S'en est suivi d'autres scénarios à succès, comme Gossip Girl, Élite, ou plus récemment, Euphoria. Tous accordent une place importante à la vie privée de ses personnages féminins. Oui, la femme, elle aussi, a des fantasmes, des désirs et les assouvit. Oui, la femme, elle aussi, entretient des relations purement sexuelles. Et oui, la femme, elle aussi, commet l'adultère.

Une lueur au bout du tunnel ?

Évidemment et malgré tout, les mœurs changent. Elles évoluent. La loi Neuwirth, votée en 1967, donne enfin la liberté aux femmes d'utiliser des moyens de contraception. Suivie de la loi Veil, en 1975, qui leur offre le droit d'avorter. Ça y est : notre corps et notre sexualité nous appartiennent enfin. On admet le fait que, nous aussi, nous entretenons des rapports intimes sans pour autant forcément songer à la maternité. On est libres d'avoir le choix, libres de décider.

La montée de plusieurs mouvements féministes a, elle aussi, contribué à cette libération de la parole. On pense sans aucune hésitation à #MeToo suivi de #BalanceTonPorc, qui ont provoqué une gigantesque vague d'accusations de violences sexistes et sexuelles. On en a marre. Envers et contre tout, on ne veut plus garder notre sexualité secrète. Leur slogan "La honte doit changer de camp" en dit long.

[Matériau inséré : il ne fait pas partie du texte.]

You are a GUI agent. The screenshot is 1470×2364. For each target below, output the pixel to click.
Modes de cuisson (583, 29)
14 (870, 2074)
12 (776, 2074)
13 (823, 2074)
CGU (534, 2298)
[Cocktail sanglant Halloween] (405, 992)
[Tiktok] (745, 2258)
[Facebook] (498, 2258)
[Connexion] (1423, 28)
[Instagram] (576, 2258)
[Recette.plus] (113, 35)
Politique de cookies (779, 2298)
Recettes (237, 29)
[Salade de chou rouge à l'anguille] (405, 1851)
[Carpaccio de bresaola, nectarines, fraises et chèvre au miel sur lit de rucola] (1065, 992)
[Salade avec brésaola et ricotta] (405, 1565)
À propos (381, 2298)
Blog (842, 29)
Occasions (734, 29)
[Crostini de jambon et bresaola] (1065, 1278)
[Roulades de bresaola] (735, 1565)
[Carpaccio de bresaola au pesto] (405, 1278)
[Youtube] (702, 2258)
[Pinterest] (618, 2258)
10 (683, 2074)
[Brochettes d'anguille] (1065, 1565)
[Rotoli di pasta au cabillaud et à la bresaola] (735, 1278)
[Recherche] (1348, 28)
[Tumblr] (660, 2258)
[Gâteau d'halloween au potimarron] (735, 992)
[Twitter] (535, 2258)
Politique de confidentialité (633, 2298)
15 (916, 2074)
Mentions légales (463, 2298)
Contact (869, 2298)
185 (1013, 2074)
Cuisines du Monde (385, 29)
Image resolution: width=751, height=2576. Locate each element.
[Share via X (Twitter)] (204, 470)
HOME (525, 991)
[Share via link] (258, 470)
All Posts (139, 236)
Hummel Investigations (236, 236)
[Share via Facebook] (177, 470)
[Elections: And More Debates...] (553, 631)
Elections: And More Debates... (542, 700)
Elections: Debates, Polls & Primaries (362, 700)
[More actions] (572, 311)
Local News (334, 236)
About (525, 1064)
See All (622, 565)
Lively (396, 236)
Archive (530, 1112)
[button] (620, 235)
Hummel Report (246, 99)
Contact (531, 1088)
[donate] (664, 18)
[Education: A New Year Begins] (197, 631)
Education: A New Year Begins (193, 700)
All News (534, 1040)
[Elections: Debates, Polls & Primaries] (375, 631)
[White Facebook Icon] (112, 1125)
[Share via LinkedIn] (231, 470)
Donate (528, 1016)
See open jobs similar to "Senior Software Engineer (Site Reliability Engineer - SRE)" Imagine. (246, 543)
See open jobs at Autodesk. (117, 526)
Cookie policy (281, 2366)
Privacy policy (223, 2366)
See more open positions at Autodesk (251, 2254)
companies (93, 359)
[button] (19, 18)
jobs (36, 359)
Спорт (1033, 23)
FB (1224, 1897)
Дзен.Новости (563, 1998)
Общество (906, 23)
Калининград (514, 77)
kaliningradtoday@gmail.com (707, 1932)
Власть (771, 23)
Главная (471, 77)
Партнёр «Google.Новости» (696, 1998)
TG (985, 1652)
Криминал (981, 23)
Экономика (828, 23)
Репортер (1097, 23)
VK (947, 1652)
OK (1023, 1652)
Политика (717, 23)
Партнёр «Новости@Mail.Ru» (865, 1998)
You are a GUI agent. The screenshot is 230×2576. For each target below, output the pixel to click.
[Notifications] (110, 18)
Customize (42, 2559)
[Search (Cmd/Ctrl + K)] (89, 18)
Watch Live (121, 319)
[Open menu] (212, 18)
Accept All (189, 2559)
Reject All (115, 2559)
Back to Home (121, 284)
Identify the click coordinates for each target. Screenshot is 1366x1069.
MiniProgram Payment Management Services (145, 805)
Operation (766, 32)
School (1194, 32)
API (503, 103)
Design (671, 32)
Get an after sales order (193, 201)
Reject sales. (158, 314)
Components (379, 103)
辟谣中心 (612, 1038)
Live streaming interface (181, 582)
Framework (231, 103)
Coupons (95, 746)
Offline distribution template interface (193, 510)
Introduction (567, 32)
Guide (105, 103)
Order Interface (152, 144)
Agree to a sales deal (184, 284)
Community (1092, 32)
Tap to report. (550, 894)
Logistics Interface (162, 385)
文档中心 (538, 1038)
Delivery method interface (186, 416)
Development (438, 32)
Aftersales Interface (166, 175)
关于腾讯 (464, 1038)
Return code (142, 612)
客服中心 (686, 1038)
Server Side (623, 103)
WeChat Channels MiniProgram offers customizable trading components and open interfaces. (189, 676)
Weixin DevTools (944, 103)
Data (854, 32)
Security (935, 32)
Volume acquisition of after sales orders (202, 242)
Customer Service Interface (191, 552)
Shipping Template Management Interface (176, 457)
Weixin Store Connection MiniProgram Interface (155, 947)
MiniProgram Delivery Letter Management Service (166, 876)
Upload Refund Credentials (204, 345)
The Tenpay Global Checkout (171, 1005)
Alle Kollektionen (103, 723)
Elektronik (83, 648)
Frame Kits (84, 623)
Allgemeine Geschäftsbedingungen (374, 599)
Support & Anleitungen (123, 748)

Du mieux, oui, mais dans le pire. Bien que notre combat gagne du terrain, la guerre est encore loin d'être remportée. L'actualité ne cesse de le prouver. "De nombreux événements - la décision de la Cour suprême de révoquer le droit à l'avortement, la progression des mouvements profile à travers l'Europe - rappellent malheureusement que les libérations sexuelles ne sont pas acquises et font l'objet d'un conflit politique qu'il ne faut pas sous-estimer", conclut la journaliste Emma Flacard de son échange avec Cornelia Möser, philosophe, dans Le 1 hebdo.

On se retient. De jouir, de prendre du plaisir, d'en parler. Le simple fait d'imaginer que, nous aussi, nous pouvons coucher sans sentiments, sans lendemain, paraît parfois toujours inconcevable. "Encore aujourd’hui, j’ai l’impression que voir une femme, d’autant plus si elle est jeune, gérer sa vie sexuelle selon ses propres envies, c’est dérangeant. Voir que j’aime ça et que je ne le fais pas pour les hommes ou par amour mais bien pour l’acte sexuel en lui-même, c’est dérangeant. Se dire qu’ils n’ont aucune emprise sur moi car je suis là pour l’acte autant qu’eux, c’est insupportable.", termine Jeanne, dans son témoignage livré à Zep Média.

Alors oui, une femme qui aime le sexe, ça dérange encore. Et ça dérangera tant que la majeure partie de la société continuera à croire que la liberté, la vraie, est uniquement masculine.